# how good is philips shp2700



## abhi.eternal (Mar 8, 2008)

i want a good headphone, with which i can enjoy music, movies and esp. games. i saw philips shp2700 : it looked cool and was tagged at 1400/- in temptation m store (cmh road). i want to know how good is this set and any other options?


----------



## desiibond (Mar 8, 2008)

Get SHP2700. That is the one that has open aural design. Right. If yes, go for it. My friend has it. I tested it once and was amazed by it's sound.

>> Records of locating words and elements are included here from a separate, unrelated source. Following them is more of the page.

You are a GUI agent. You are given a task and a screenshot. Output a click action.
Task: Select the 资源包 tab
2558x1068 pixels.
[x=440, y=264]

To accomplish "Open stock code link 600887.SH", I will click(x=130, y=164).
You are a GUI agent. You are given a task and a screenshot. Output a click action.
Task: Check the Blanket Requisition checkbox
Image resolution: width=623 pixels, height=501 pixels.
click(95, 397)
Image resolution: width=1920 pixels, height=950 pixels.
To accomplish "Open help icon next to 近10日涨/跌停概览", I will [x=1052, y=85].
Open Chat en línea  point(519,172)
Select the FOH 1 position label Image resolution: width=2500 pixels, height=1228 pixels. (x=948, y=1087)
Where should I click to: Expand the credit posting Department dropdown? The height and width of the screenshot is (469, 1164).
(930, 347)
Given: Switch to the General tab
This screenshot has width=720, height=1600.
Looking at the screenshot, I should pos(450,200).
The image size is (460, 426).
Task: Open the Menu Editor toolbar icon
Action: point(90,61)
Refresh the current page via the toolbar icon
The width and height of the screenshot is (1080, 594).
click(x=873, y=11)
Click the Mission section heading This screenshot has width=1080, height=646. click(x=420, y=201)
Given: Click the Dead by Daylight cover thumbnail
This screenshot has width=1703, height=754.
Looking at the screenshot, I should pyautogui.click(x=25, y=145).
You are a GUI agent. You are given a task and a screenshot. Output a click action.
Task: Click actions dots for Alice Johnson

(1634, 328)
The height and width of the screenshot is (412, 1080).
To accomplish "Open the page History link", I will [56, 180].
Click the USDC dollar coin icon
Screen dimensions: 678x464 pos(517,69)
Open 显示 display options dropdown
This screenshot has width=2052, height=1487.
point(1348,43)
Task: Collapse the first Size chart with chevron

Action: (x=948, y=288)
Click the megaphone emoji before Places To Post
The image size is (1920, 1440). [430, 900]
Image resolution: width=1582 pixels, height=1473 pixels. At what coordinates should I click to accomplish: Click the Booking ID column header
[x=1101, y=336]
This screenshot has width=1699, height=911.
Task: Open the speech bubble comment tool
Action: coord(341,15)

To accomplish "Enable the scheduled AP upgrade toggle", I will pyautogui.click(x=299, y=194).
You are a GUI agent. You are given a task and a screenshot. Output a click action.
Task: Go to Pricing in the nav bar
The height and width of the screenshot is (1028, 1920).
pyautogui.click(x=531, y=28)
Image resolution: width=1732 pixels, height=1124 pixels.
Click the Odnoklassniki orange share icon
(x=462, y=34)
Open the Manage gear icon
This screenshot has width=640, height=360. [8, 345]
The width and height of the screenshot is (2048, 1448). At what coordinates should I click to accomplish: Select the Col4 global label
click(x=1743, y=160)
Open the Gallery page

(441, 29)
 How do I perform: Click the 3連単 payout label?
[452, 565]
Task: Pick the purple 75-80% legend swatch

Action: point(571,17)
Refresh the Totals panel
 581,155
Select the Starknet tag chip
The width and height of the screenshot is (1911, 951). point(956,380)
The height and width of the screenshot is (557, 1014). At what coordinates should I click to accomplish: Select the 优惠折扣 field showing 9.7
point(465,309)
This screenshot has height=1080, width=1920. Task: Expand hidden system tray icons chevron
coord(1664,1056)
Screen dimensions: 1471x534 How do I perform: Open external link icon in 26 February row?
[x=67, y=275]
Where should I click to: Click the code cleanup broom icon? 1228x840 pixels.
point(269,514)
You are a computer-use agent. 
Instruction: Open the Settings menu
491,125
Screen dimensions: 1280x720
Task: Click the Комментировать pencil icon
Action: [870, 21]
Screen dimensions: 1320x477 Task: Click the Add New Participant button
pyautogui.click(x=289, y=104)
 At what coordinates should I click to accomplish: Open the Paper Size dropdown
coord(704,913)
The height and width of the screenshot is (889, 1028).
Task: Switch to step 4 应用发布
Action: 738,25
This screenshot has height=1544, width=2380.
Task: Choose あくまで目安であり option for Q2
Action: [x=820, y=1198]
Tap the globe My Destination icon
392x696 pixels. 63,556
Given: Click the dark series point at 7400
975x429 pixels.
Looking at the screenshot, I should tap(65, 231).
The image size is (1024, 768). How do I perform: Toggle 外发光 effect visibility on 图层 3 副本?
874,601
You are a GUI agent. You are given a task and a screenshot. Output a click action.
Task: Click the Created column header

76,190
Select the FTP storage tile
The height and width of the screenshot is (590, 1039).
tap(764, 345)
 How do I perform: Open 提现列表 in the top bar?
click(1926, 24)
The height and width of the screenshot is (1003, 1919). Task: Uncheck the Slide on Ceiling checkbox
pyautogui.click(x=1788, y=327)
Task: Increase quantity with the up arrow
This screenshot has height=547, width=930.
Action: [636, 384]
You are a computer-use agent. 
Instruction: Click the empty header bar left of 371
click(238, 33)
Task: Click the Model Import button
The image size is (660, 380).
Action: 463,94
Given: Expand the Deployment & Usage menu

FYI, it has burn-in period where you have to play music through it for some 40-50 hours and then only you will find it's true potential. Don't panic when you get it home, plug it in and feel that the sound is tinny. slowly hour by hour the quality increases.


----------



## abhi.eternal (Mar 8, 2008)

how does it fare when playing games with heavy sfx?


----------



## desiibond (Mar 8, 2008)

Crystal clear and no distortion. This is all due to the open aural design. The sound or the extra bass doesn't stay trapped inside, anything extra comes out throught the pores on the headphone, thus creating distortion free sound. But, the sound is audible to others sitting near you as if it's coming out of neighbour's window. 

From wikipedia:

Open headphones, sometimes marketed as “open air” headphones, have an open grille on the back of the earcup, exposing the driver to the outside and allowing sound waves to propagate away from the ear freely. This backing type does not isolate the listener from outside sounds; in addition, sound through open headphones can be heard by others in the vicinity of the user. They usually have less distortion due to the lack of earcup resonances. Closed headphones have a sealed backing, which attenuates sound waves propagating away from the ear. As a result, listeners away from the headphones cannot hear the produced sound easily. In addition, sound from outside is attenuated by the sealed backing, providing a level of isolation to the listener. A sealed chamber is often claimed to have the negative effect of distorting sound in certain frequencies due to resonances within the earcup housing.


----------



## abhi.eternal (Mar 8, 2008)

as you say you have used it, is the sound heard by the 'listeners away' loud enough to wake them up from their sleep?!


----------



## desiibond (Mar 8, 2008)

No. That will not wake up people from their sleep. But when they are awake, they will certainly know what you are litening to 

That too only when they are sitting near you. Definitely not when they are in other room


----------